O estudo é a maior tentativa de quantificar o número de pessoas que abandonam a ciência – estudos anteriores foram de âmbito limitado e centraram-se principalmente em cientistas dos Estados Unidos.

“Quando temos este tipo de big data, torna-se mais convincente reconhecer que isto é um problema”, diz Joya Misra, socióloga da Universidade de Massachusetts, Amherst, que estuda género e desigualdade no meio académico.

Saindo do laboratório

Kwiek e seus colegas acompanharam as carreiras editoriais de dois grupos – 142.776 cientistas (52.115 dos quais eram mulheres) que começaram a publicar em 2000, e 232.843 cientistas (incluindo 97.145 mulheres) que começaram a publicar em 2010.

Os cientistas estavam baseados em países como Estados Unidos, Japão, Coreia do Sul e nações da Europa, e representavam 16 disciplinas científicas.

ÊXODO ACADÊMICO. A infografia mostra que menos de metade dos cientistas que iniciaram a sua carreira em 2000 ainda publicavam 15 anos depois.

Fonte: Ref. 1

O estudo descobriu que, em cinco anos, um terço de todos os cientistas do grupo de 2000 pararam de publicar. Este número aumentou para cerca de metade em dez anos e para quase dois terços em 2019 (ver 'Êxodo académico'). As mulheres tinham cerca de 12% mais probabilidade do que os homens de abandonar a ciência após cinco ou dez anos. Em 2019, apenas 29% das mulheres do grupo ainda publicavam, em comparação com quase 34% dos homens.

O grupo de 2010 revelou uma disparidade de género mais estreita: cerca de 41% das mulheres e 42% dos homens ainda publicavam nove anos após o seu primeiro artigo. Esta melhoria é promissora, diz Damani White-Lewis, pesquisadora de ensino superior e carreira acadêmica da Universidade da Pensilvânia, na Filadélfia. “É sempre bom saber quando estamos progredindo, porque precisamos ser capazes de replicar essas coisas”.
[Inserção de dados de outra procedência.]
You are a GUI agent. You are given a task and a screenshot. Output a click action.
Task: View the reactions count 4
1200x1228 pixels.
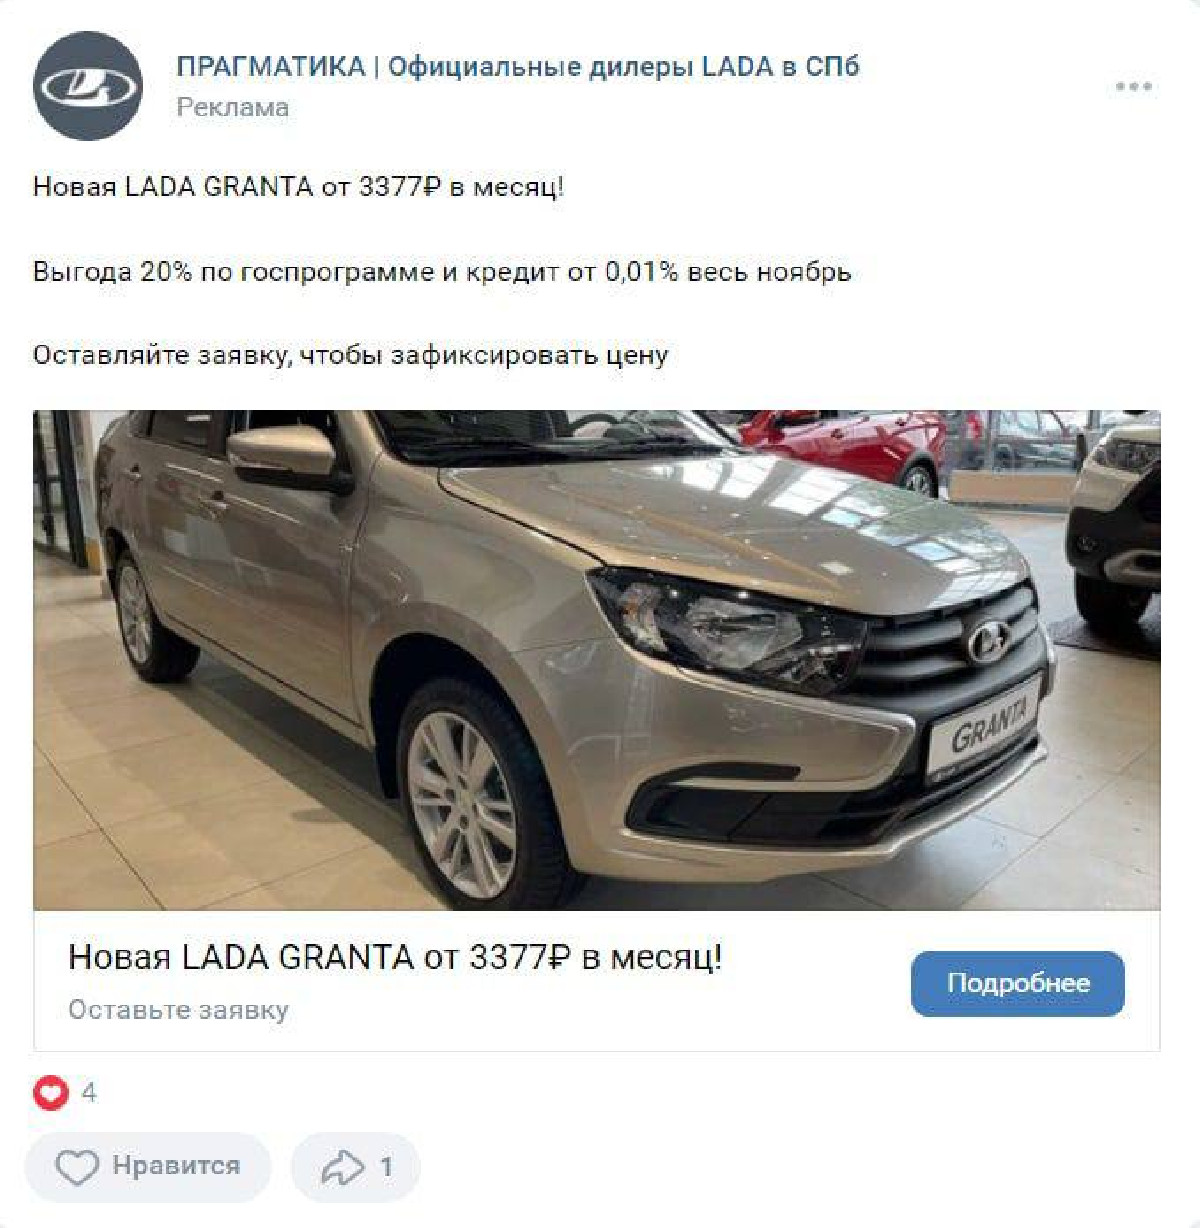(89, 1092)
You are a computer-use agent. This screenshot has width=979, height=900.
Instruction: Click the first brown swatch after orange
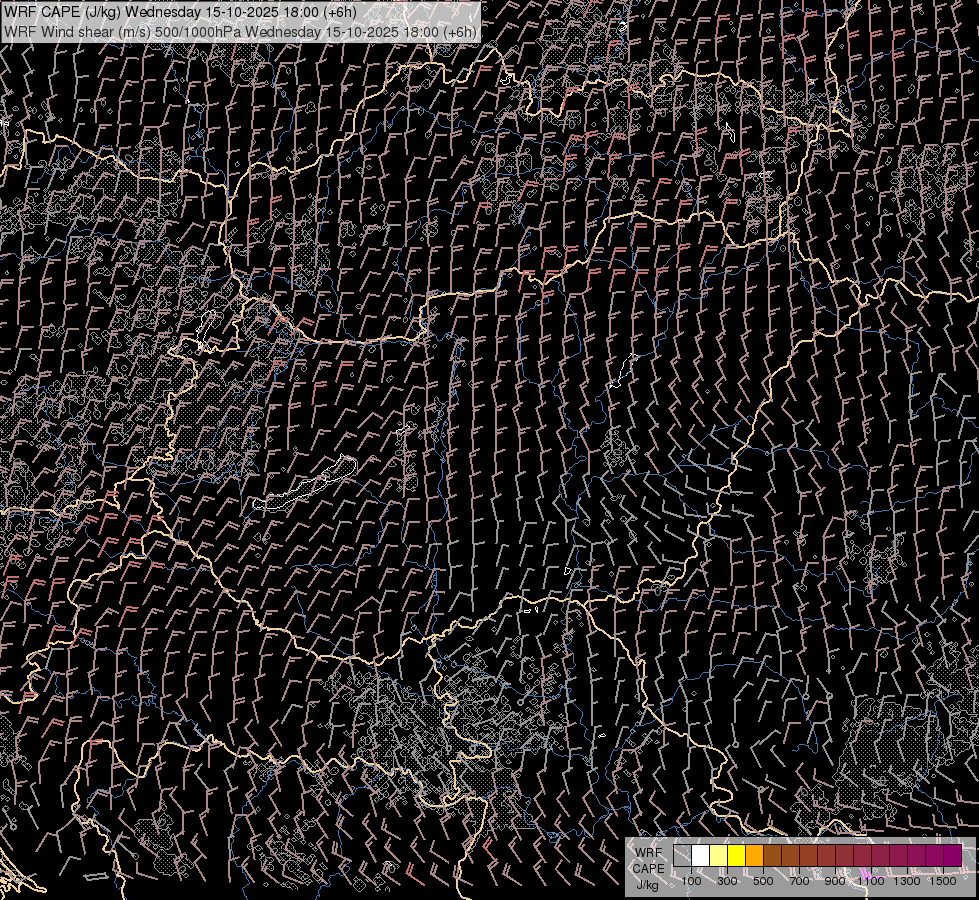pyautogui.click(x=772, y=856)
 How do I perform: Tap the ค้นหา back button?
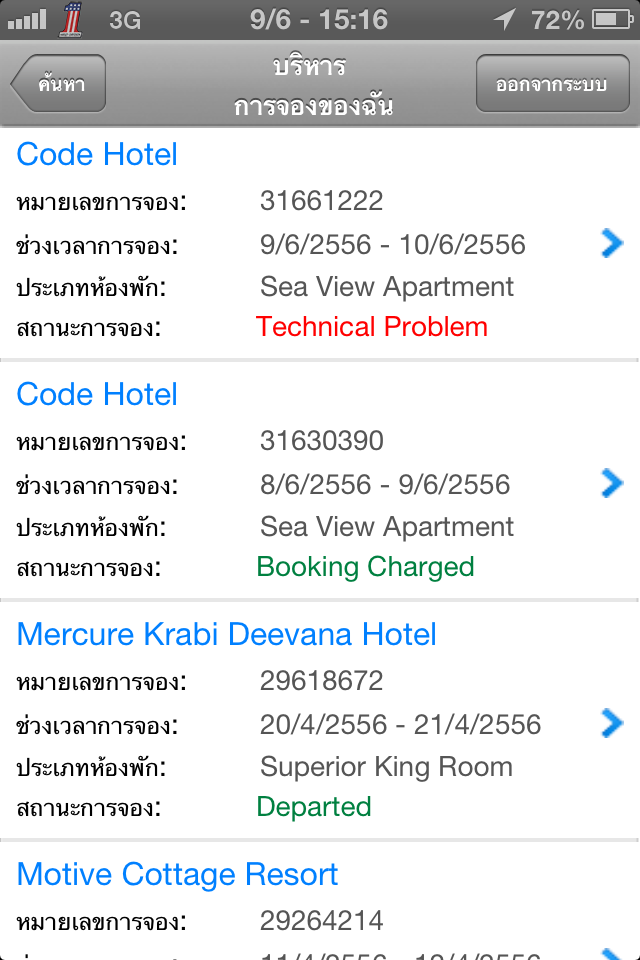pos(59,84)
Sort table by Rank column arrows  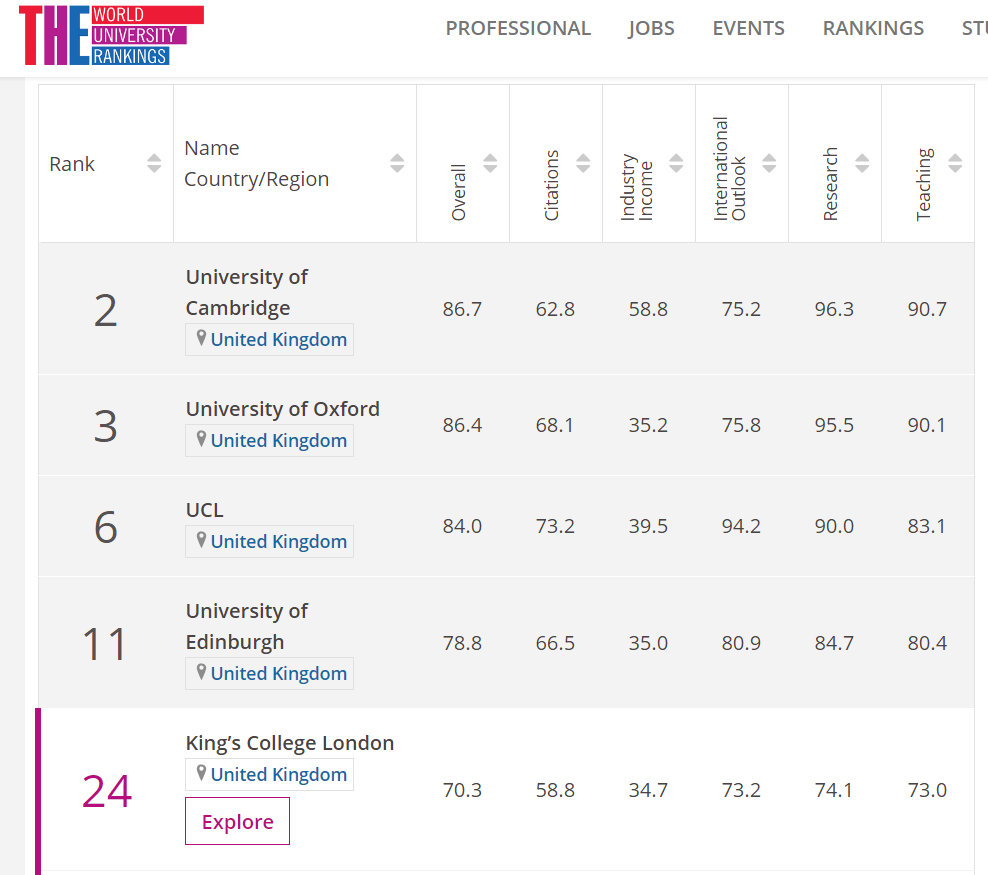point(154,163)
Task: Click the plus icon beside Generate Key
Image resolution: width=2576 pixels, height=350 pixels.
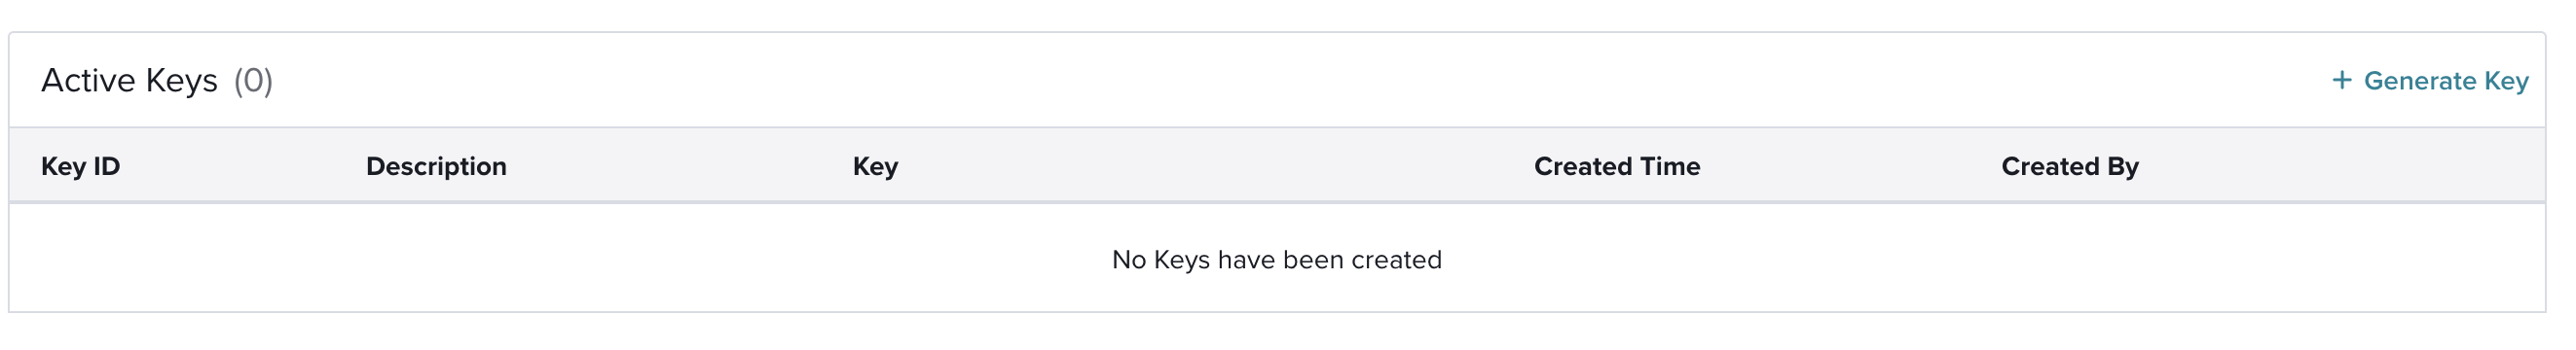Action: coord(2341,80)
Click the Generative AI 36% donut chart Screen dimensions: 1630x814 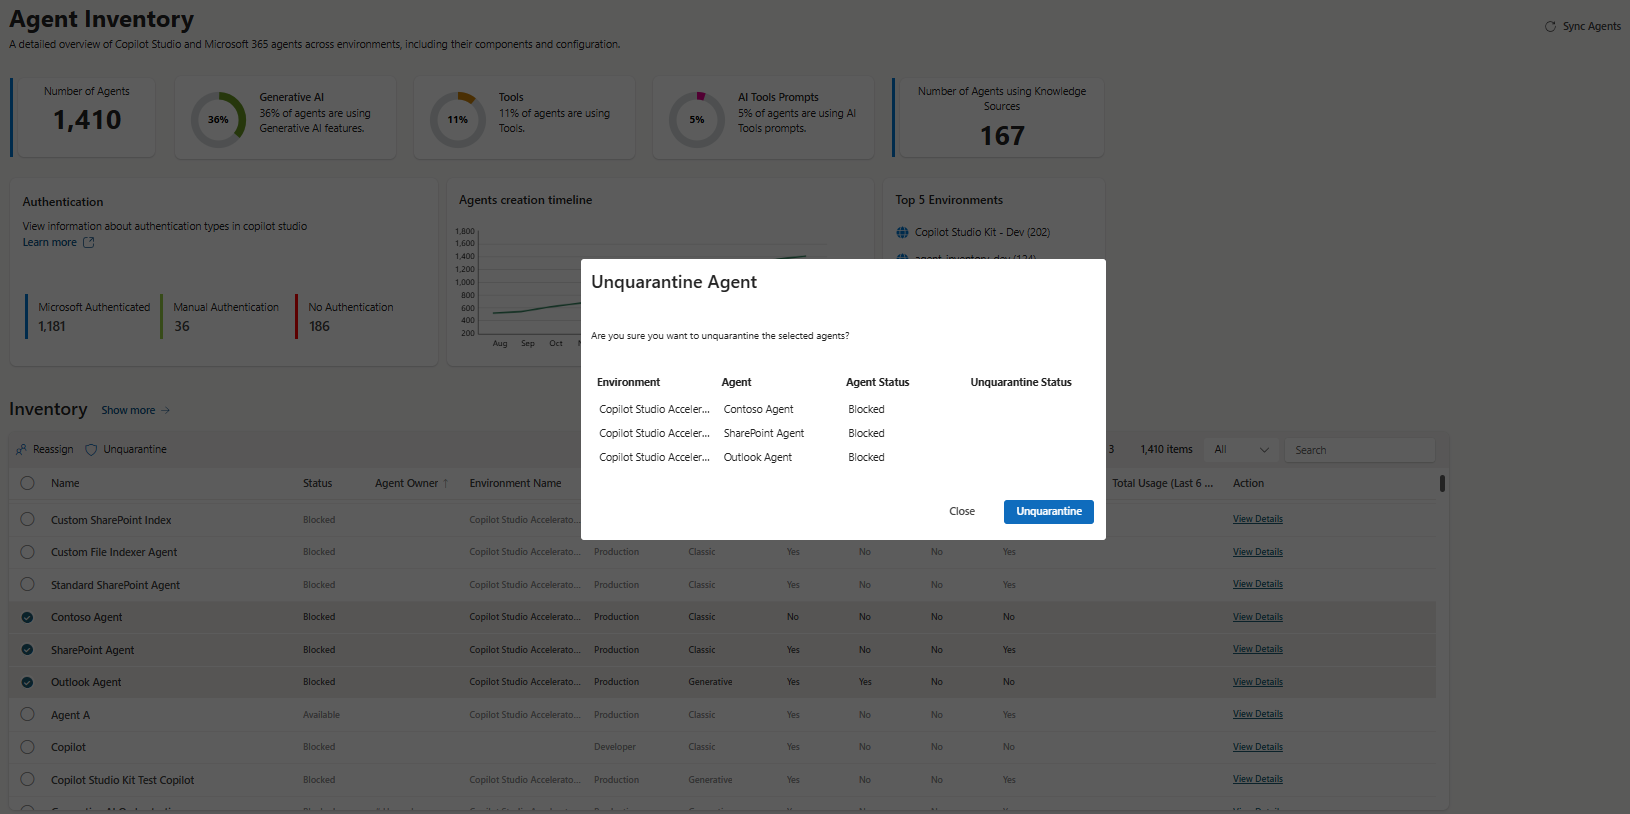point(218,119)
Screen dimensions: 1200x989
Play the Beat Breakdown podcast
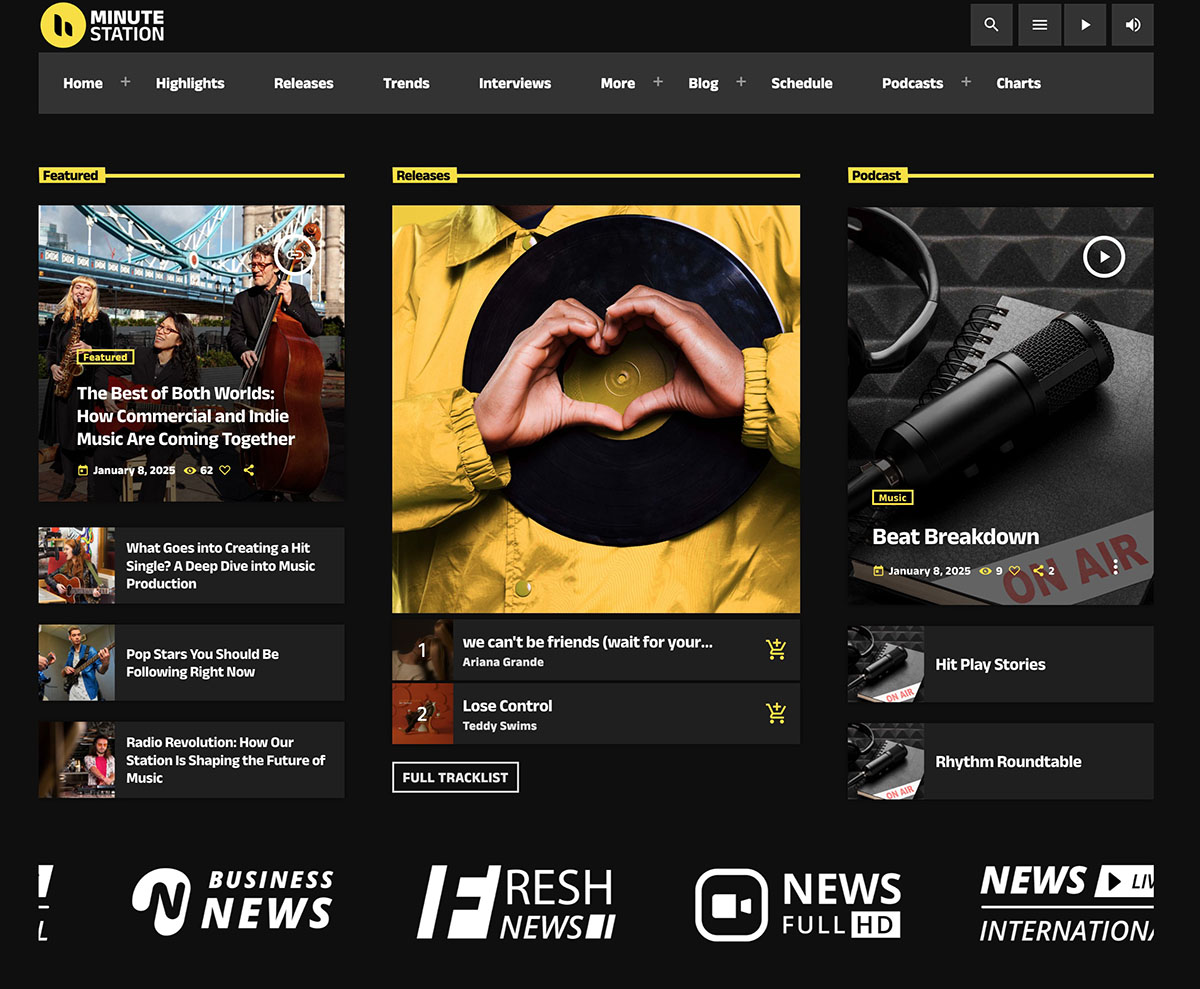[x=1103, y=257]
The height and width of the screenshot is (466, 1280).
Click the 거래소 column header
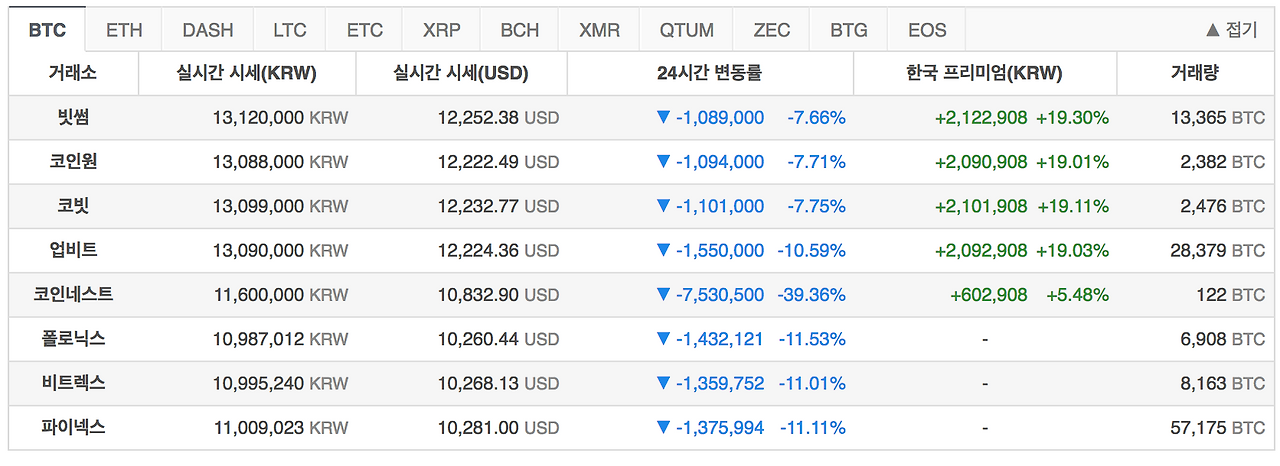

Mas em algumas disciplinas científicas — particularmente nas ciências da vida — havia diferenças gritantes entre homens e mulheres. Por exemplo, para as mulheres que estudam biologia, a probabilidade de abandonarem a ciência após dez anos era de 58%; para os homens, foi de quase 49%.

Em contrapartida, para as mulheres na área de física, a probabilidade de abandonarem após dez anos (cerca de 48%) era aproximadamente a mesma que a dos homens (47%). Houve similarmente poucas diferenças de género em matemática, engenharia e ciências da computação – todas áreas em que as mulheres tendem a estar sub-representadas.

As descobertas “trazem a atenção necessária e vital para as maneiras pelas quais facilitamos a entrada, o sucesso e a retenção” na pesquisa, diz White-Lewis.

Razões para desistir

Misra observa que, na realidade, as disparidades de género podem ser maiores do que sugerem os dados da publicação. “Muitas vezes, as mulheres não são reconhecidas como colaboradoras nos trabalhos publicados e, por isso, tendemos a estar sub-representadas nas publicações que aparecem. Assim como há uma espécie de preconceito aí. Não sabemos realmente quem deveria ter sido listado como autor dos artigos”, diz ela.

E embora o estudo ofereça algumas informações sobre onde e quando os cientistas abandonam a profissão, não explica porquê.

Existem vários factores, além de abandonarem totalmente a investigação, que poderiam explicar por que os cientistas param de publicar, tais como a mudança para uma instituição menos focada na investigação, a aceitação de um emprego na indústria ou a mudança para uma função administrativa. “Não sabemos 100% exatamente o que aconteceu com as pessoas”, diz Misra. “Não podemos saber isso sem entrevistas e sem pesquisas”, acrescenta Kwiek.

Num estudo de 2023, White-Lewis e os seus colegas analisaram as decisões de saída de 773 membros do corpo docente em instituições académicas dos EUA entre 2015 e 2019, e descobriram que razões familiares, situação de estabilidade e salário foram motivadores significativos por detrás das decisões de saída.2.

Em estudos futuros, Kwiek planeja realizar pesquisas em larga escala e usar chatbots de inteligência artificial para conduzir entrevistas e investigar o motivo pelo qual os pesquisadores abandonam a profissão.

“Seria interessante sobrepor os dados Scopus aos dados institucionais”, tais como inquéritos de saída, para compreender melhor porque é que os cientistas se afastam das carreiras académicas, diz White-Lewis.